BEGIN

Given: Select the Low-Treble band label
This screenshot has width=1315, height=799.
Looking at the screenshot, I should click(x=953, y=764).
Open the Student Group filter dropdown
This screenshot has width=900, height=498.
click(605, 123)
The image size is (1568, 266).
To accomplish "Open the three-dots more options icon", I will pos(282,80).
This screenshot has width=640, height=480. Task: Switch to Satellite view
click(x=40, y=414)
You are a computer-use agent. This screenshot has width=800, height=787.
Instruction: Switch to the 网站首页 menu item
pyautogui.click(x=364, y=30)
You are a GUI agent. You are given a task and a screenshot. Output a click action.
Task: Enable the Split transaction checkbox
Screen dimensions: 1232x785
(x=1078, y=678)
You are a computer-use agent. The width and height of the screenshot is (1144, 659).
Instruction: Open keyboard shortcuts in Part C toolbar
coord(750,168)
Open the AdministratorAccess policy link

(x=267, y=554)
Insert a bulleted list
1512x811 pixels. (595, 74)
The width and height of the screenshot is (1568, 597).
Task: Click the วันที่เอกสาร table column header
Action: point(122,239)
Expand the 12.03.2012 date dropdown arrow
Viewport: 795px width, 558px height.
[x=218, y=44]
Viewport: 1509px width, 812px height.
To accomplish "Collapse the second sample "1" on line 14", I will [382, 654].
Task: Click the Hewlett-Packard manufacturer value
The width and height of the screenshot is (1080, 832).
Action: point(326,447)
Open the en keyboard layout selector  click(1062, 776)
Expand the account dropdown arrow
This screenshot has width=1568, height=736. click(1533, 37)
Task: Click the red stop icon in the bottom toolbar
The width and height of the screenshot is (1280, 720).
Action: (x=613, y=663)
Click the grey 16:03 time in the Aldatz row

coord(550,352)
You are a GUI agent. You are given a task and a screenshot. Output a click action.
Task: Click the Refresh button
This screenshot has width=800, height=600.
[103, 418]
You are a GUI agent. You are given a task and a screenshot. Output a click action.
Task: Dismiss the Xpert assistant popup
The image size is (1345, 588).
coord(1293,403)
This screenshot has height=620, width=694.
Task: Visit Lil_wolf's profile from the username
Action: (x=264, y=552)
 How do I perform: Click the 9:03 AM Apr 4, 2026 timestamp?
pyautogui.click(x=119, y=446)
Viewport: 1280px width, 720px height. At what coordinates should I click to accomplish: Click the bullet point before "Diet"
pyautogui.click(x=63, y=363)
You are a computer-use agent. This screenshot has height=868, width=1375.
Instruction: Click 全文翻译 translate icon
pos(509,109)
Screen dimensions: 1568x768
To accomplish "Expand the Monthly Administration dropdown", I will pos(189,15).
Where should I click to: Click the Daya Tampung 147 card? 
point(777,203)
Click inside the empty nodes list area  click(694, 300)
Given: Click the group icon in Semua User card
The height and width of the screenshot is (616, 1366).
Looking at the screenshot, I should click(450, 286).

END

WORK REQUEST »
With the line holding "Screen dimensions: 1232x785" as the first and the line holding "Task: Click the red" as the last, please transcribe exactly the lines of the material above in that range and nothing else.

ANSWER FOR THE TASK »
Screen dimensions: 1232x785
(x=1078, y=678)
You are a computer-use agent. The width and height of the screenshot is (1144, 659).
Instruction: Open keyboard shortcuts in Part C toolbar
coord(750,168)
Open the AdministratorAccess policy link

(x=267, y=554)
Insert a bulleted list
1512x811 pixels. (595, 74)
The width and height of the screenshot is (1568, 597).
Task: Click the วันที่เอกสาร table column header
Action: point(122,239)
Expand the 12.03.2012 date dropdown arrow
Viewport: 795px width, 558px height.
[x=218, y=44]
Viewport: 1509px width, 812px height.
To accomplish "Collapse the second sample "1" on line 14", I will [382, 654].
Task: Click the Hewlett-Packard manufacturer value
The width and height of the screenshot is (1080, 832).
Action: point(326,447)
Open the en keyboard layout selector  click(1062, 776)
Expand the account dropdown arrow
This screenshot has width=1568, height=736. click(1533, 37)
Task: Click the red stop icon in the bottom toolbar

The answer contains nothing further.